New catalogue value levels are a conundrum, when a second example is reported of something once thought to be unique.  At present they are ACSC 44d cat $125,000, and SG 42ba, cat £85,000 = A$160,000.  A second copy generally halves those, and a copy with a repaired chunk is generally worth a fraction of a sound copy, to make the math even tougher.



Sideways Watermark Roo part imprint block.


Only a few Kangaroos exist with SIDEWAYS watermarks, and all except the 1/- Green are pretty pricey.  I offered this 1/- part Mullett imprint MUH block of 4 on my Rarity page recently for less than $A1000, and it sold fast.  I illustrate it here, as the sideways watermark crown tops can be seen clearly on the gutter margin.  
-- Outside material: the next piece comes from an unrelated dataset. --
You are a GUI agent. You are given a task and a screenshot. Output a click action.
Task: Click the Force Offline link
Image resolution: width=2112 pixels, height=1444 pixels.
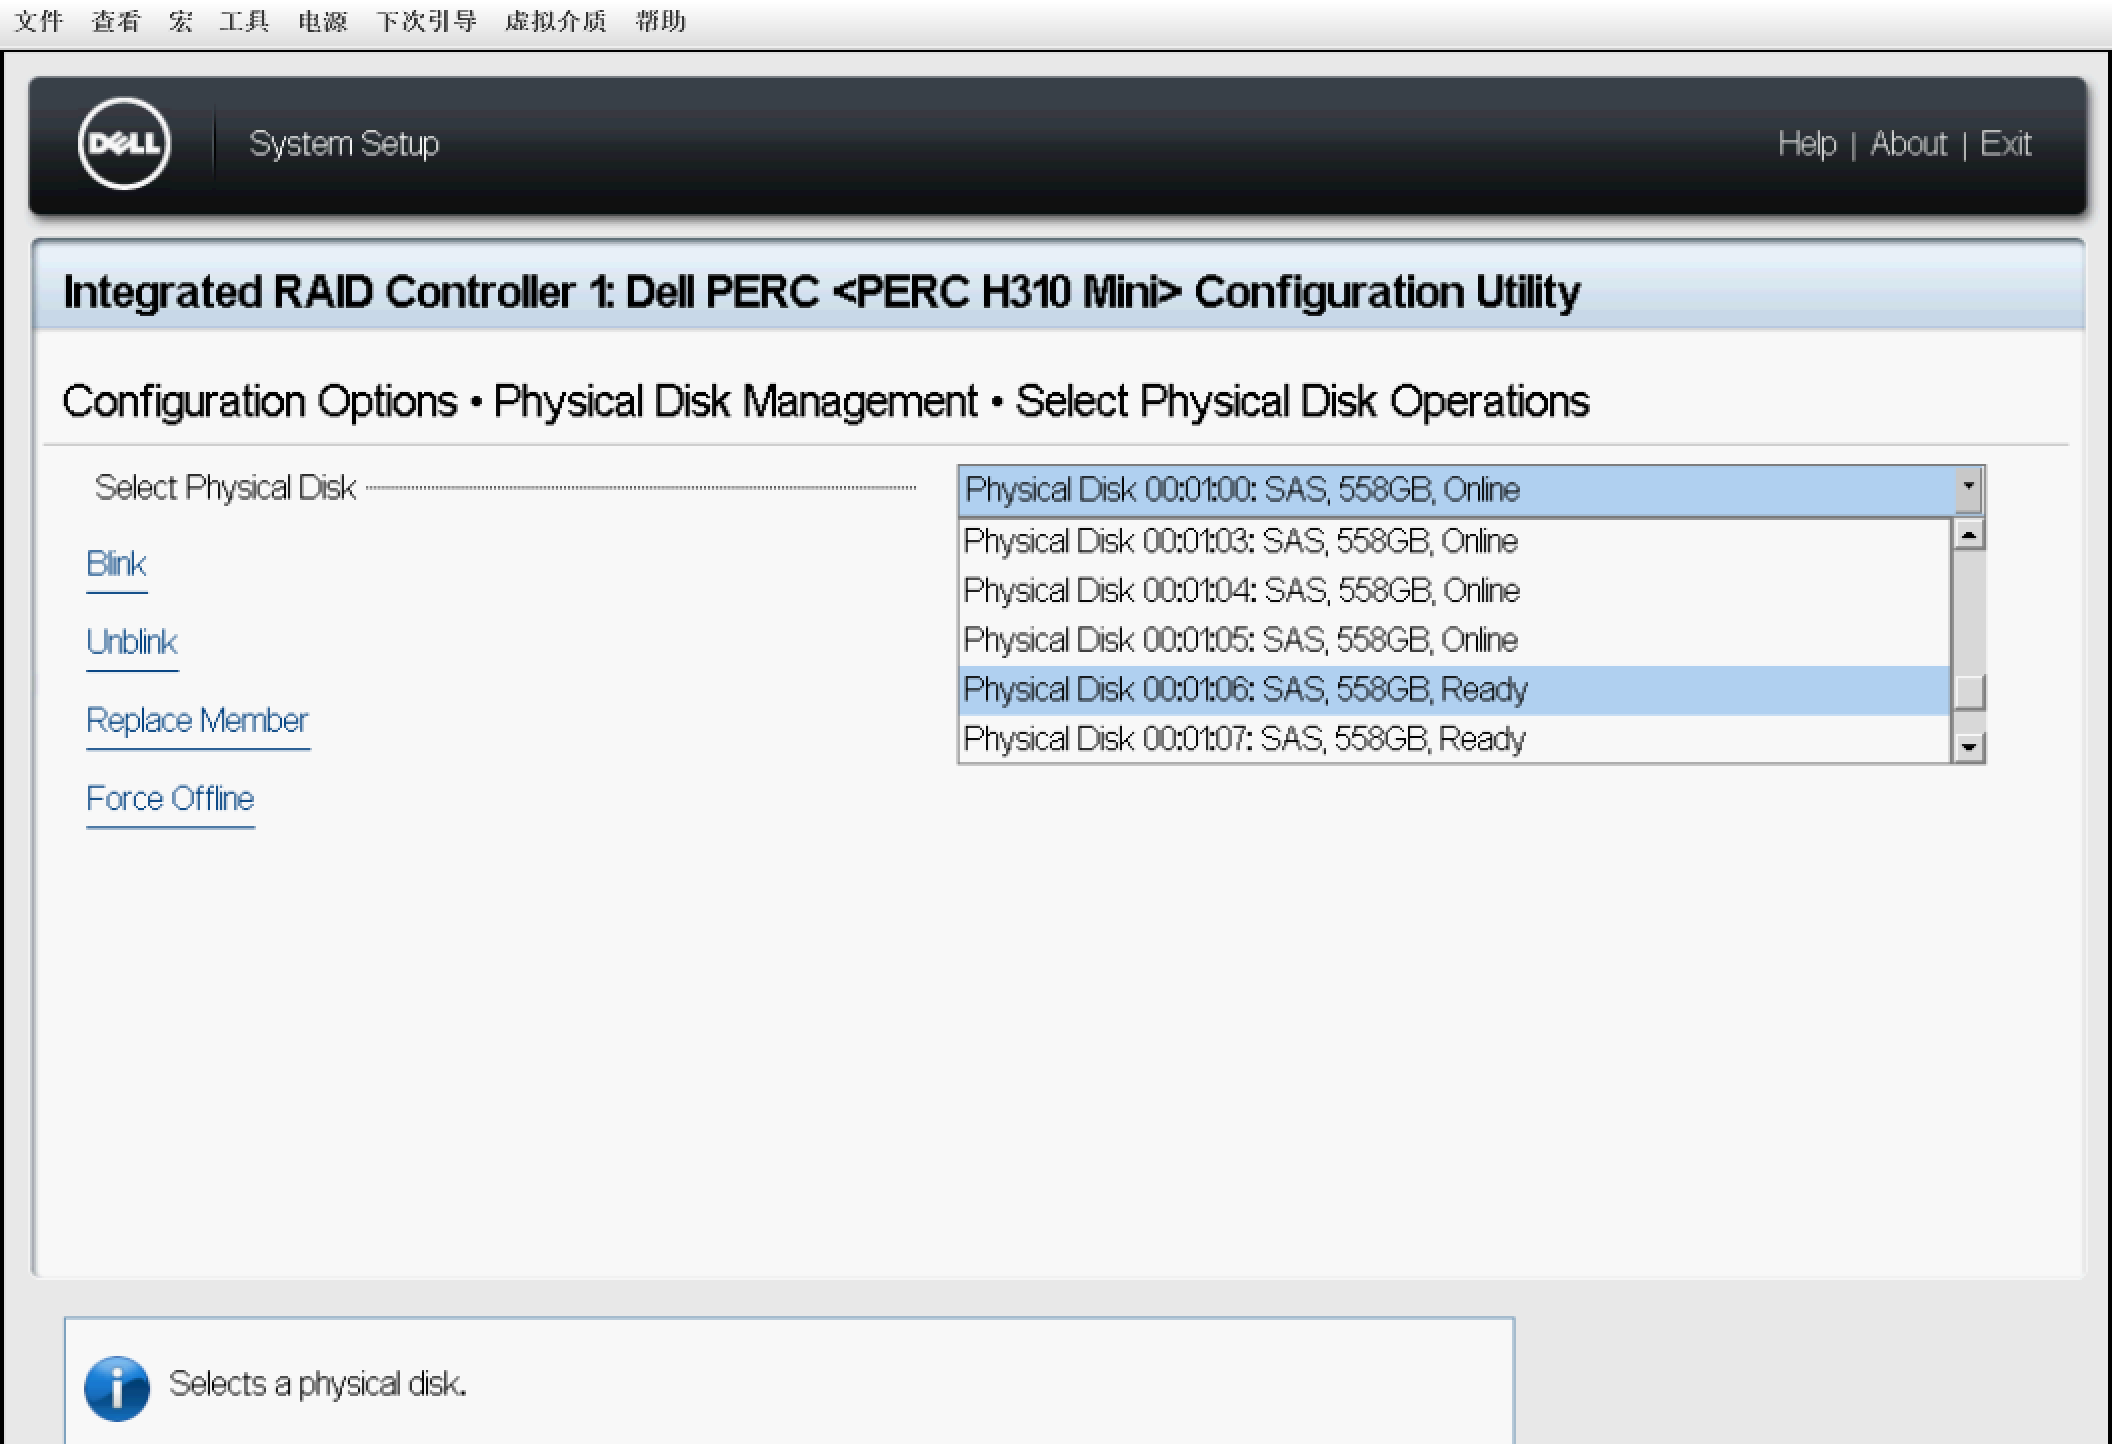click(x=170, y=798)
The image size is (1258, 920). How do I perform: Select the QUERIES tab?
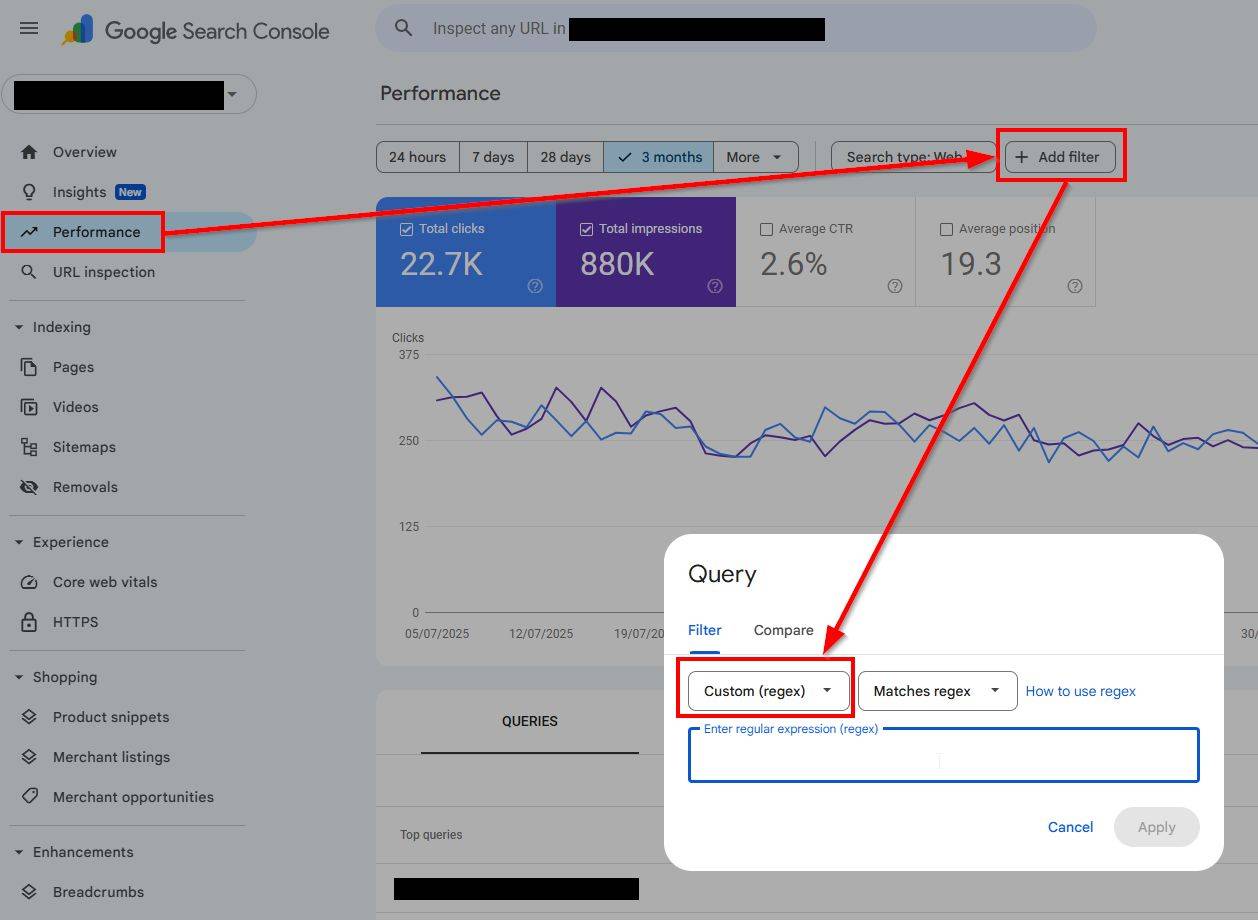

Stampboards has a long detailed discussion on this recent 5/- discovery, and the other Kangaroo sideways watermarks which is here -  some interesting material in there.  Mossgreen/abacus auctioned two x ½d green Roos (another new discovery) with large ‘OS’ perfins in the last few years.  SG Editor wants details on which direction the watermarks faced, if anyone can pass that on to me.


Ugly Stamps DO Sell!


If you thought the Arthur Gray 5/- sideways Roo was ugly, take a look at the South Australia “MRG” pair shown nearby!  MAIN ROADS GAMBIERTON  Departmental stamps, with Black 'MRG' overprint without Stops, on a 2d brown-orange 'dwarf-jumbo' strange looking pair.

This was auctioned by abacus in December and did not sell.  I flew down for AEROPEX in Adelaide mid-December, and bumped into well-known SA collector Tony Presgrave, who was arranging the purchase of it from Gary Watson, for about $9,000 after buyer fees etc.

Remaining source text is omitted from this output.